Verbrenner! Allrad!

Toyota arbeitet an einem Mittelmotor-Sportwagen

Motor
06.07.2026 05:00
Porträt von krone.at
Von krone.at

Während sich fast alle Hersteller mit Elektroautos, SUVs und Software beschäftigen, arbeitet Toyota offenbar an etwas, das viele schon abgeschrieben haben: einem kompromisslosen Mittelmotor-Sportwagen.

Dass die Japaner an einem Nachfolger der legendären MR2 arbeiten, gilt mittlerweile als offenes Geheimnis. Jetzt gibt es erstmals konkrete Hinweise, wohin die Reise geht – und die dürften Puristen überraschen.

Denn der neue Sportler soll zwar wie sein berühmter Vorgänger einen Mittelmotor bekommen, auf den klassischen Hinterradantrieb will Toyota aber offenbar verzichten. Stattdessen setzt man auf Allrad.

Für viele Sportwagenfans klingt das zunächst wie ein Stilbruch. Für Toyotas Ingenieure ist es dagegen die logische Konsequenz. Nach ersten Erprobungen habe sich gezeigt, dass die Kombination aus Mittelmotor und Allradantrieb die besten Voraussetzungen für maximale Fahrdynamik biete, erklärt GR-Chefingenieur Naohiko Saito (GR = Gazoo Racing).

Ganz aus der Luft gegriffen ist das nicht. Schließlich setzt selbst Ferrari bei leistungsstarken Mittelmotor-Sportwagen teilweise auf Allrad, um die enorme Leistung besser auf den Asphalt zu bringen.

Toyota FT-SE Concept
Toyota FT-SE Concept(Bild: Toyota)
(Bild: Toyota)
(Bild: Toyota)

Frühestens in vier Jahren
Noch fährt Toyotas Versuchsträger allerdings ausschließlich mit Hinterradantrieb. Der als „Concept M“ bekannte Prototyp dreht bereits seine Runden in der japanischen Langstreckenmeisterschaft Super Taikyu und dient als rollendes Versuchslabor. Bis zur Serienversion ist der Weg aber noch weit. Toyota rechnet frühestens in vier Jahren mit einem Marktstart.

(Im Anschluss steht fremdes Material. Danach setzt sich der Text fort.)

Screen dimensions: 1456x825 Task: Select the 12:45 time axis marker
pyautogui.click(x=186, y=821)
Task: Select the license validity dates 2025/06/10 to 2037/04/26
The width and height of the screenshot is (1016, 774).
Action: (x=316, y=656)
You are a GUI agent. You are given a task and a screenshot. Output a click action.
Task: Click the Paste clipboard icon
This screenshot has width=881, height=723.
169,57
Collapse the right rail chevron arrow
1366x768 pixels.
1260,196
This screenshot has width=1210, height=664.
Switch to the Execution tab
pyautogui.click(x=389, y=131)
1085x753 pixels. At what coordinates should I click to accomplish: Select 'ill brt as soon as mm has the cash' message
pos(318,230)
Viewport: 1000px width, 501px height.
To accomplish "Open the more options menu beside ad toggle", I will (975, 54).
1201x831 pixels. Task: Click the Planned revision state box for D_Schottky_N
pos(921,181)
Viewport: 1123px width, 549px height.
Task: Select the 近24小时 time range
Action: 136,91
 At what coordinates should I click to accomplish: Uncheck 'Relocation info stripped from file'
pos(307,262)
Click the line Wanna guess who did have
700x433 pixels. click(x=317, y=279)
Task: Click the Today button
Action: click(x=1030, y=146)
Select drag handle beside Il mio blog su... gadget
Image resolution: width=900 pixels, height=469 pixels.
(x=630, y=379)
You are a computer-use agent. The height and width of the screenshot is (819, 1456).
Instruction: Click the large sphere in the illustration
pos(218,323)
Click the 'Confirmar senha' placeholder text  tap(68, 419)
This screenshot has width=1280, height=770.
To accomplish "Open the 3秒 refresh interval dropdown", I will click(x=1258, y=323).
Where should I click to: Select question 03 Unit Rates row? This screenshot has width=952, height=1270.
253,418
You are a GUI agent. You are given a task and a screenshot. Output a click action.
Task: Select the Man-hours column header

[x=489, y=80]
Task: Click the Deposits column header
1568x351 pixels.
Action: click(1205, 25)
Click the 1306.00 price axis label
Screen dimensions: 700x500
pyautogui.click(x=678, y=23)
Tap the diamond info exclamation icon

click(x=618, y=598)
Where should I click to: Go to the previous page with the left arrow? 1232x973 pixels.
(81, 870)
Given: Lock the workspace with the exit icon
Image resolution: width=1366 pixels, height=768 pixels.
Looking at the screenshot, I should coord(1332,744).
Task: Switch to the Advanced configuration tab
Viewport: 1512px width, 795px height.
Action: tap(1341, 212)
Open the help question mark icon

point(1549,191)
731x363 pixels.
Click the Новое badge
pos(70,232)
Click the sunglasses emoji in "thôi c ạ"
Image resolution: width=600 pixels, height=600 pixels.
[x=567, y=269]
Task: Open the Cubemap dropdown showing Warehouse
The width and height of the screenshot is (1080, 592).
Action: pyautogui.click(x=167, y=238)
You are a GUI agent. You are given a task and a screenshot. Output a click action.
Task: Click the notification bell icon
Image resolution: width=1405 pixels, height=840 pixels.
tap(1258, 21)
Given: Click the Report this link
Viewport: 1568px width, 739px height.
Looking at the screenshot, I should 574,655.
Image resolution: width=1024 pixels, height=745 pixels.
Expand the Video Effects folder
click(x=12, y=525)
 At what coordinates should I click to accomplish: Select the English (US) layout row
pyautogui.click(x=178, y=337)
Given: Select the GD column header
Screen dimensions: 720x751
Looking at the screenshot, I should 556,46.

Unter der Haube dürfte ein völlig neuer Zweiliter-Turbobenziner arbeiten. Der intern als G20E bezeichnete Vierzylinder soll bis über 400 PS entwickeln. Geschaltet wird voraussichtlich über eine neue Achtgang-Automatik, die Toyota für GR Corolla und GR Yaris entwickelt hat.

Optisch dürfte sich das Serienmodell eng am spektakulären FT-Se Concept orientieren, das Toyota bereits präsentiert hat. Flach, breit und mit klassischen Mittelmotor-Proportionen würde der Wagen genau jene Lücke schließen, die seit dem Produktionsende der MR2 im Jahr 2007 offengeblieben ist.

Bemerkenswert ist vor allem das Signal, das Toyota damit aussendet. Während viele Hersteller ihre Sportwagenprogramme zusammenstreichen oder konsequent elektrifizieren, investieren die Japaner weiter in emotionale Verbrenner. Zusammen mit GR Yaris, GR Corolla, Supra und der ebenfalls angekündigten Celica entsteht damit Schritt für Schritt wieder eine Modellpalette, wie man sie bei Toyota lange nicht mehr gesehen hat.

Noch sind viele Details offen. Aber eines zeichnet sich bereits ab: Sollte Toyota den neuen Sportwagen tatsächlich zu einem vernünftigen Preis auf die Straße bringen, könnte die Marke bald wieder genau das bauen, womit sie einst Kultstatus erreicht hat – einen leichten, bezahlbaren Sportwagen, der vor allem eines bietet: Fahrspaß.